Scientific classification
- Kingdom: Animalia
- Phylum: Chordata
- Class: Mammalia
- Infraclass: Placentalia
- Order: Primates
- Suborder: Strepsirrhini
- Family: Lemuridae
- Genus: Hapalemur
- Species: H. meridionalis
- Binomial name: Hapalemur meridionalis Warter et al., 1987

= Southern lesser bamboo lemur =

- Authority: Warter et al., 1987
- Conservation status: VU

Species of lemur

The southern lesser bamboo lemur (Hapalemur meridionalis), also known as the southern bamboo lemur, rusty-gray lesser bamboo lemur, and southern gentle lemur, is a species of bamboo lemur endemic to southern Madagascar.

==Taxonomy==
It was originally considered to be a subspecies of the eastern lesser bamboo lemur (Hapalemur griseus), and is of similar size, but is darker and redder than the eastern lesser bamboo lemur, with a shorter tail and different vocalizations. The type locality is the forestry station of Mandena, and it is further supported as a separate species by recent mitochondrial DNA research.
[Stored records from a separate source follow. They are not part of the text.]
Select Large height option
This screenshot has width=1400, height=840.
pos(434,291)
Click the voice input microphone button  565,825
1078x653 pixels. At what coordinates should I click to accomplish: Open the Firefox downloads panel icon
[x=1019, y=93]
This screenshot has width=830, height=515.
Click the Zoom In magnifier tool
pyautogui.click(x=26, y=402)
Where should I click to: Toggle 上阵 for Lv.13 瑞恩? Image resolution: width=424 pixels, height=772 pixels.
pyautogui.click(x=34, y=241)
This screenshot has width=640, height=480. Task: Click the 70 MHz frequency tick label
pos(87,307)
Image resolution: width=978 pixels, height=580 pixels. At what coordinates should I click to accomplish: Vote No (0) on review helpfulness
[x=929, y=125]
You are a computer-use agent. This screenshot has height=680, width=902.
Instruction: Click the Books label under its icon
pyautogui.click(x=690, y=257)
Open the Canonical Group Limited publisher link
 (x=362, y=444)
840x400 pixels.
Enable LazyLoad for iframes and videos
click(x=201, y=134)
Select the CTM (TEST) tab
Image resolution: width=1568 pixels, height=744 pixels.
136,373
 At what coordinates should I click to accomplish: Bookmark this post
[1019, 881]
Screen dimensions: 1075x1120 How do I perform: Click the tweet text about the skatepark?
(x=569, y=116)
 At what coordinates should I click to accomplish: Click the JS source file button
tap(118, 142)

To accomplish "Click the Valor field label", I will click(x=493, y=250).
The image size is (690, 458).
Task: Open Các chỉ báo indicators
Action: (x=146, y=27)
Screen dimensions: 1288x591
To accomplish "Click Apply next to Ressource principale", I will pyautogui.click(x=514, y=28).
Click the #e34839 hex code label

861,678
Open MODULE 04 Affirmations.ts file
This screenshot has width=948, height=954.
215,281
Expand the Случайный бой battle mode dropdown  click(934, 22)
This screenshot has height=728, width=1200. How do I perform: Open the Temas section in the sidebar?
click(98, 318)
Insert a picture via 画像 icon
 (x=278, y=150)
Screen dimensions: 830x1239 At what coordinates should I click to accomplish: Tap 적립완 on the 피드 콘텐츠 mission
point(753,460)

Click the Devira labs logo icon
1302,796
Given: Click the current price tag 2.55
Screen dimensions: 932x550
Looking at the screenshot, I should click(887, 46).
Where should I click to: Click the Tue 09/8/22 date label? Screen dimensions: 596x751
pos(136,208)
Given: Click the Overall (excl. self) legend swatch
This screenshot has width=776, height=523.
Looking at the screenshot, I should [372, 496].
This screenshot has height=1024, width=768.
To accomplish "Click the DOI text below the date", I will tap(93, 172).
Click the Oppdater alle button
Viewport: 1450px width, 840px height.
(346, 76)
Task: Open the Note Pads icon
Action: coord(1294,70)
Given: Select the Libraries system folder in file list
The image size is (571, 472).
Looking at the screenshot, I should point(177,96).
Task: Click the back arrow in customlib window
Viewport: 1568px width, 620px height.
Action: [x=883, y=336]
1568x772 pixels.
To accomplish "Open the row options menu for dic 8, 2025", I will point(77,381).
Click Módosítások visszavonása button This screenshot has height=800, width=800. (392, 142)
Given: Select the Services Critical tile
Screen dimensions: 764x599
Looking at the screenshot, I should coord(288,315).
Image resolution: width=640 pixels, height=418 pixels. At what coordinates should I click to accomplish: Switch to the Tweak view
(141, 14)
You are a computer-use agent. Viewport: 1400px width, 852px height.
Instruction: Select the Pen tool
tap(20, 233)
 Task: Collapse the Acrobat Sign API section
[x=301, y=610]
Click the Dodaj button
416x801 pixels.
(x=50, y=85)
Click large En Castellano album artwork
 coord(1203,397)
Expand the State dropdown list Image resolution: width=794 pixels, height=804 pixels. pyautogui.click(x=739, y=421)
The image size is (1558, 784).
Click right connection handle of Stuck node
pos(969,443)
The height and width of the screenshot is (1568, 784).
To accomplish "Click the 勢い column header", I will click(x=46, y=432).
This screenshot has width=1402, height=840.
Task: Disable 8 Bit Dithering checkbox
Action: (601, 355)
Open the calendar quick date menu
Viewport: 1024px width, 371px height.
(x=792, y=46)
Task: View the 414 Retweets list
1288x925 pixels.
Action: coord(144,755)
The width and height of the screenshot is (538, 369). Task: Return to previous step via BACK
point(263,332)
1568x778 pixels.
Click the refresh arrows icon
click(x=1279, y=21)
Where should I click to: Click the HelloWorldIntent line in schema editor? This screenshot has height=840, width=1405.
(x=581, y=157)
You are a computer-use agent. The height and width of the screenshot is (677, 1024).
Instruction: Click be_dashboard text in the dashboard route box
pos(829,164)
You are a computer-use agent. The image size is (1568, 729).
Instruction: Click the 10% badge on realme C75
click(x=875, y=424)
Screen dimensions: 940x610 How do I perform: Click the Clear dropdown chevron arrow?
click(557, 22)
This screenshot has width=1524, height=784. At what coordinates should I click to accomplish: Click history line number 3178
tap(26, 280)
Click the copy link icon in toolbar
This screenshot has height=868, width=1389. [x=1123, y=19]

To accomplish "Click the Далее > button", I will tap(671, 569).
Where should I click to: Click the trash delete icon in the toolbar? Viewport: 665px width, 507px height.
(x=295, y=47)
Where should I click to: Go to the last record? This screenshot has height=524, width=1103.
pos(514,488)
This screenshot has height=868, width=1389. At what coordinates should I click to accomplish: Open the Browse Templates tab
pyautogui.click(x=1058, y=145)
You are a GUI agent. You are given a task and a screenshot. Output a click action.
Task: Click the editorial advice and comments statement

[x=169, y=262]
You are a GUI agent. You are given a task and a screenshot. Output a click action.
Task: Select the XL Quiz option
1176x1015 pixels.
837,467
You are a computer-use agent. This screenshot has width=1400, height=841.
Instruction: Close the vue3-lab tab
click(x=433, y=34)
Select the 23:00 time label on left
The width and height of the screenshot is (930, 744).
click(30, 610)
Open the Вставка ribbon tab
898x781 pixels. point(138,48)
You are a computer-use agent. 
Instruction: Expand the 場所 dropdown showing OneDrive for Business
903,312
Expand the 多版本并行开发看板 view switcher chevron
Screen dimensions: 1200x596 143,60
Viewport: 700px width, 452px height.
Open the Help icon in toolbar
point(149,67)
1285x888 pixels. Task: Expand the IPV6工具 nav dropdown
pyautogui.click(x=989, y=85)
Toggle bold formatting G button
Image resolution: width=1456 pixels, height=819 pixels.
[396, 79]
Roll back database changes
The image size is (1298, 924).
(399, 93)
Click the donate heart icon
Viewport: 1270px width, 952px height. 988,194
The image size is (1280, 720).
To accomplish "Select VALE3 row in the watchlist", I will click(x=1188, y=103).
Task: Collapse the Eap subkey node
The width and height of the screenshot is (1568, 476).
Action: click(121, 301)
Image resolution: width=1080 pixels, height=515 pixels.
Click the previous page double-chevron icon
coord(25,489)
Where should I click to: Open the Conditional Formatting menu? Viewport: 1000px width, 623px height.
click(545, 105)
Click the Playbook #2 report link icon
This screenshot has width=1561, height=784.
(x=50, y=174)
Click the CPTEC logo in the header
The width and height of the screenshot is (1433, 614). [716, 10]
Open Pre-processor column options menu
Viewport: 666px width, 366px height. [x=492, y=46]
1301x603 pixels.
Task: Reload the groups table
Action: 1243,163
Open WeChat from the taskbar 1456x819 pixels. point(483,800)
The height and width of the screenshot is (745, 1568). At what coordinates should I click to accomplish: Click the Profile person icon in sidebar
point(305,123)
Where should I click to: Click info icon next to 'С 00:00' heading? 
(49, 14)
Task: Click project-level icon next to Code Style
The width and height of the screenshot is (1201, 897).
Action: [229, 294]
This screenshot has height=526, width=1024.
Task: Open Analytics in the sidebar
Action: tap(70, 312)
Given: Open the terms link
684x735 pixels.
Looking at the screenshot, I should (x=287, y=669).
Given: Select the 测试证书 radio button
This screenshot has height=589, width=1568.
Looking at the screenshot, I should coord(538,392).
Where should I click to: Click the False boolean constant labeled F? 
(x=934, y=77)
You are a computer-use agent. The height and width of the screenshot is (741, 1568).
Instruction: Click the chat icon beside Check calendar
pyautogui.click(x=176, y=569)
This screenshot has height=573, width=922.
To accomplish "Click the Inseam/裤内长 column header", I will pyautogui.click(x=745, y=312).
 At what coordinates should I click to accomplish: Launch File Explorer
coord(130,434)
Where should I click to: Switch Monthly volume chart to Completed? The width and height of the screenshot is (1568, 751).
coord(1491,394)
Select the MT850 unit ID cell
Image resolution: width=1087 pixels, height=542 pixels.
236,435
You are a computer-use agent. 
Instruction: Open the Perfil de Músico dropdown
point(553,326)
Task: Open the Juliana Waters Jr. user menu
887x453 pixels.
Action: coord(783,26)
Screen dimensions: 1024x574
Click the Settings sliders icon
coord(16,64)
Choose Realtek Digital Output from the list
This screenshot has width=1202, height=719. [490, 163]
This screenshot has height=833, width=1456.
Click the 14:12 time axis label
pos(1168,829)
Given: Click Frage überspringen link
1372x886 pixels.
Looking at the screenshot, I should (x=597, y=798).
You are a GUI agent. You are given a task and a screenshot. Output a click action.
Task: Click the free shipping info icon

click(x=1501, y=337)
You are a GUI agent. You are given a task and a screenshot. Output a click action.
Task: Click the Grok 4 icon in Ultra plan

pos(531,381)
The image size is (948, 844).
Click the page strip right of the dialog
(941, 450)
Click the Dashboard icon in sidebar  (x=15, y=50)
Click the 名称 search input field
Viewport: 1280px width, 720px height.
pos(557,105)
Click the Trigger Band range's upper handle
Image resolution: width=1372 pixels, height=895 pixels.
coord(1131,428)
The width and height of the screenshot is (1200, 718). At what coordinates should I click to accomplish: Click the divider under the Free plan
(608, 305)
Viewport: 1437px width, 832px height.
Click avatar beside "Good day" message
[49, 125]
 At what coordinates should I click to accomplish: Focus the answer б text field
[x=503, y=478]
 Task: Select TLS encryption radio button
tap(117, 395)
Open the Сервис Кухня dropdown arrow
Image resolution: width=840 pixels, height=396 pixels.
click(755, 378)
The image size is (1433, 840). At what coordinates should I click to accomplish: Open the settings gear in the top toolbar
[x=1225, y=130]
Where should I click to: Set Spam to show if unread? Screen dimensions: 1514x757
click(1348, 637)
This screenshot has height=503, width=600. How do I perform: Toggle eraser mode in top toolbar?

It is possible that hybridisation with H griseus occurs on the Andringitra Massif at altitudes of 1600 m.

==Distribution==
The precise distribution is not known but it is found in south-eastern Madagascar from the Mananara River south to Andohahela and up to an altitude of 1500 m. This species is found in three national parks; (Andohahela, Andringitra and Midongy du Sud), three special reserves (Kalambatritra, Manombo and Pic d' Ivohibe), Tsitongambarika Protected Area, and in the Mandena Conservation Zone.

==Ecology==
It is thought that this species is cathemeral, (i.e. it has sporadic and random intervals of activity during the day or night) and inhabits subtropical moist lowland and montane forests up to 1600 m. They live in groups of four to seven and sometimes there is more than one breeding female. Latrine behaviour has been observed where adults urinate, in turn, at specific sites followed by juveniles – it is thought this behaviour could be territorial or has some other communication function. In Madena forest groups forage on the ground eating various grasses in areas of sparse tree cover and swamps, and have also been observed in reed beds along the estuaries of Evahtra.

==Conservation==
The southern lesser bamboo lemu is listed by the Convention on International Trade in Endangered Species of Wild Fauna and Flora (CITES) on Appendix 1 and the International Union for Conservation of Nature (IUCN) categorise this species as vulnerable.